For most, carb cravings grow stronger as the day goes on. This could be for a variety of reasons- we’re less busy so have fewer distractions, our resources are drained, we are just more tired. Imagine your day like video game lives. You start the day (beginning of game) with all your lives in tact. Your well-meaning kids don’t like what you made for breakfast and you have an early morning episode (there goes 1 life). You get in the car and realize your gas light is on and now you’ll be late (another life gone) and then you get to work and the meeting scheduled for noon just got moved to 10am and you have 5 minutes to prep (3rd life) and so on… it makes sense that we start the day feeling like we have all the resources in the world only to end the day feeling completely depleted. Even if we’re not talking about organically-driven food cravings, you can see how everything from frustration tolerance to impulsivity around food choice could be impacted.

So what can you do to stay consistent to your nutrition plan?

  1. It’s super important to plan your day to allow for more sweet and starchy carbs during the periods when your cravings are the highest. Studies show that approximately 30C (120 cal) has been associated with improved mood when ingested alone (without protein). Since most people do struggle later at night, making sure you are planning something that feels satisfying during those times is important.
  2. Be careful not to make high carb foods into high carb AND fat foods. 30g of cereal, pretzels, popcorn, etc may be effective. Don’t make this an excuse to eat all the Apple cider donuts!
  3. Think of foods/beverages that take a while to consume. Hot chocolate, for instance, can hit the spot and it’s really hard to guzzle it
  4. Plan for starchy carbs for dinner. Maybe add potatoes or rice to soups and stews. Again, it doesn’t have to be an enormous serving size!
  5. Limit temptation. Each time we open the pantry door, we’re basically testing our will power to the max. Especially if that’s where the crunchy, hyper-palatable snacks reside. If you can’t totally avoid having those foods in your house (hello, living with other people), then control how many times you actually confront the temptation. This can be done 2 ways: First, plan what snacks you are going to have. Have it in a serving size container, if possible; and second, put those highly tempting snacks out of view. Maybe it means putting them in a different shelf or a different container but create a small roadblock that makes an impulsive reach in almost impossible.
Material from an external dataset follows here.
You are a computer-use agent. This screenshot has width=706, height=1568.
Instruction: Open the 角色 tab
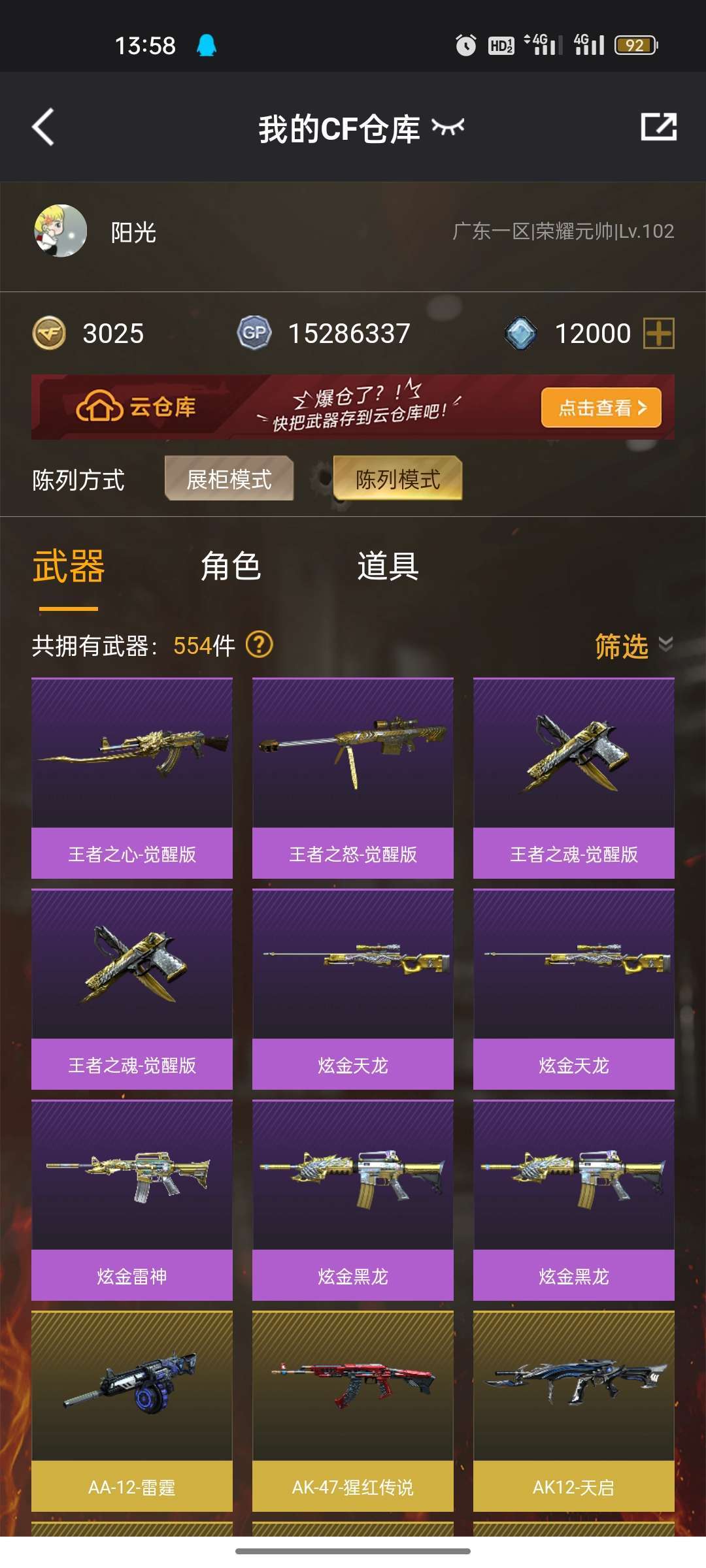click(231, 566)
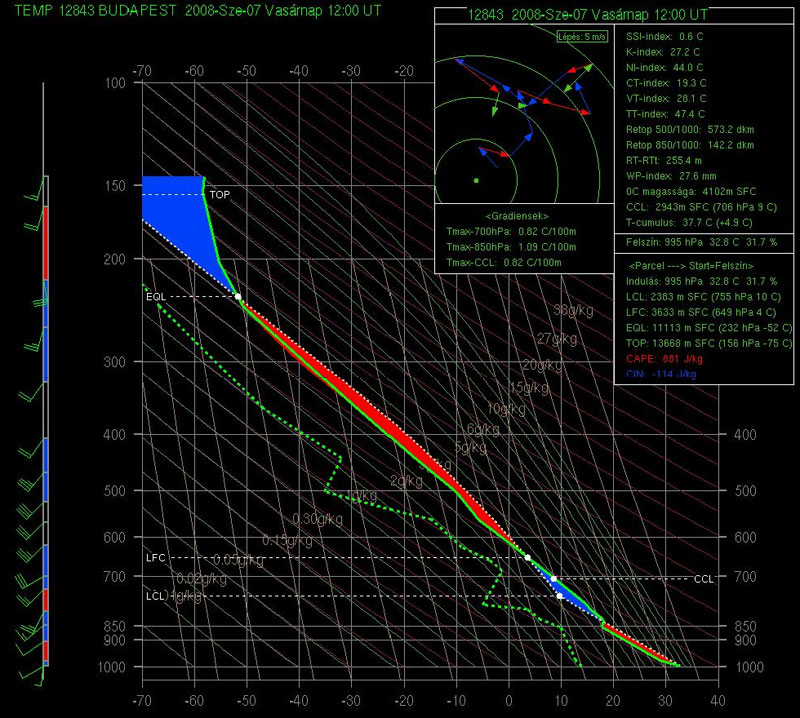Click the green center dot in the hodograph

(x=476, y=180)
Other methods of Improving Serotonin Levels

While there may be an organic root for why you are feeling these cravings, it also doesn’t mean you HAVE to give in. There are other ways to improve Serotonin production that aren’t food related at all. Here are a few:

  1. Mood induction:  The amazing thing is just thinking about things you are grateful for, happy for, people you love etc. improves Serotonin levels.
  2. Exercise: Getting your heart rate up, at any level, is associated with improved mood and increased Serotonin.
  3. Light exposure: Try to get outside for 10-15 minutes each day while the sun is out.
  4. Massage therapy: Massages can boost both Serotonin and Dopamine levels. PS- it doesn’t have to be a professional massage!

Why is this important?

Serotonin is a critical neurotransmitter that effects everything from sleep to bowel movements to mood. While there are pharmacological methods of treating symptoms, not all cases of SAD require that level of intervention. It is also important to our well-being that we feel we have some control over how we feel! 

References

Young SN. How to increase serotonin in the human brain without drugs. J Psychiatry Neurosci. 2007;32(6):394–399. [PMC free article] [PubMed] [Google Scholar]

Wurtman, RJ, Wurtman, JJ. Brain serotonin, carbohydrate-craving, obesity and depression. Obesity Research 1995; Nov (3):477S-480S.